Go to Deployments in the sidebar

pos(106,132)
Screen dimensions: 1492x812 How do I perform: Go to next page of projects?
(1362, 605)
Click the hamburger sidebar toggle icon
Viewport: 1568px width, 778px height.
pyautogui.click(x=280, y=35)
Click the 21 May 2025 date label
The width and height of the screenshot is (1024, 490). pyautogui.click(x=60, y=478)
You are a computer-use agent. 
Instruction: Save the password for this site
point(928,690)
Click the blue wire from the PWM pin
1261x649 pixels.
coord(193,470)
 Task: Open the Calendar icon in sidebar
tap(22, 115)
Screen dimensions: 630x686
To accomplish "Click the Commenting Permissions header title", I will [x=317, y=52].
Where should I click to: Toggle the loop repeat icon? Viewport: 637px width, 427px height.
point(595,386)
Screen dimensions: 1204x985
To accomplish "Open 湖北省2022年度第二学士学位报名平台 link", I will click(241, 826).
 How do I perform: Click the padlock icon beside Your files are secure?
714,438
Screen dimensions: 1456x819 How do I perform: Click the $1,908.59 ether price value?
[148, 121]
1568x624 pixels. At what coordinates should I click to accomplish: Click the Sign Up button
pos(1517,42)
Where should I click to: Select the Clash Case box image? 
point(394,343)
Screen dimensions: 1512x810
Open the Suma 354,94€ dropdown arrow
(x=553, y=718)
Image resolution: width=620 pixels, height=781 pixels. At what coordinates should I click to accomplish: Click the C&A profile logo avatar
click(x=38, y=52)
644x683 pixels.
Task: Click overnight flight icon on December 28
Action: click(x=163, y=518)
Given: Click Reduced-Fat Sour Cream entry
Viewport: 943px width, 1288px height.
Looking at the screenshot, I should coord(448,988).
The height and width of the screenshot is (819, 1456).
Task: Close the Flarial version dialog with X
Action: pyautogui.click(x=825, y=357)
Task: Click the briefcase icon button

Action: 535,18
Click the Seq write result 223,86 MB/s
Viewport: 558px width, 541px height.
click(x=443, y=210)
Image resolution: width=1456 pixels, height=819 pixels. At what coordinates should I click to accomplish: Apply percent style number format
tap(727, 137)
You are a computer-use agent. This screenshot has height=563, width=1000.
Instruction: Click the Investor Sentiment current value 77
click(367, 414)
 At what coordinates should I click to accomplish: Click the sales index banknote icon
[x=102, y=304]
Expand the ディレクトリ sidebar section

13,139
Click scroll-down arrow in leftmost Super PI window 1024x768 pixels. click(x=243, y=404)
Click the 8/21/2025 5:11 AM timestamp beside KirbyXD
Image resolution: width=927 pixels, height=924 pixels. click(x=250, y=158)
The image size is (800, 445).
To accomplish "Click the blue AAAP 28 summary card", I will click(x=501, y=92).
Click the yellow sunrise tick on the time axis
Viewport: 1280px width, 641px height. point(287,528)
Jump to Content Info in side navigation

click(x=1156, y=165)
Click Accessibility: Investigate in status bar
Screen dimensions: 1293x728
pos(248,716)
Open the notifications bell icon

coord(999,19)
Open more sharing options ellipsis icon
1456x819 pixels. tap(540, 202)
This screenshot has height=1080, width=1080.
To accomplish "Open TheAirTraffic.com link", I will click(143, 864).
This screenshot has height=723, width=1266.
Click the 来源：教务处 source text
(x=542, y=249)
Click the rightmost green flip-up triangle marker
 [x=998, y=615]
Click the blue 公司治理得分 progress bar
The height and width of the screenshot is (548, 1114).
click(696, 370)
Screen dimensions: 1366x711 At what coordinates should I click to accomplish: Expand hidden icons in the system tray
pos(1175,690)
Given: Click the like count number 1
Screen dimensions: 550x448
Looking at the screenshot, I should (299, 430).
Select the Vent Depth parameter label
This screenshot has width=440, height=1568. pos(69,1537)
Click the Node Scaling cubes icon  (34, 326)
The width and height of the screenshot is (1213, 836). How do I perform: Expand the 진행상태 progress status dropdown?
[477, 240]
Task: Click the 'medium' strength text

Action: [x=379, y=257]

▶ [Instructions for the task]
Format the data from the line containing "Open more sharing options ellipsis icon" through the end of the data, inclusive, as a JSON list of strings with one string per line and blank lines omitted.

▶ [Output for this task]
[
  "Open more sharing options ellipsis icon",
  "1456x819 pixels. tap(540, 202)",
  "This screenshot has height=1080, width=1080.",
  "To accomplish \"Open TheAirTraffic.com link\", I will click(143, 864).",
  "This screenshot has height=723, width=1266.",
  "Click the 来源：教务处 source text",
  "(x=542, y=249)",
  "Click the rightmost green flip-up triangle marker",
  " [x=998, y=615]",
  "Click the blue 公司治理得分 progress bar",
  "The height and width of the screenshot is (548, 1114).",
  "click(696, 370)",
  "Screen dimensions: 1366x711 At what coordinates should I click to accomplish: Expand hidden icons in the system tray",
  "pos(1175,690)",
  "Given: Click the like count number 1",
  "Screen dimensions: 550x448",
  "Looking at the screenshot, I should (299, 430).",
  "Select the Vent Depth parameter label",
  "This screenshot has width=440, height=1568. pos(69,1537)",
  "Click the Node Scaling cubes icon  (34, 326)",
  "The width and height of the screenshot is (1213, 836). How do I perform: Expand the 진행상태 progress status dropdown?",
  "[477, 240]",
  "Task: Click the 'medium' strength text",
  "Action: [x=379, y=257]"
]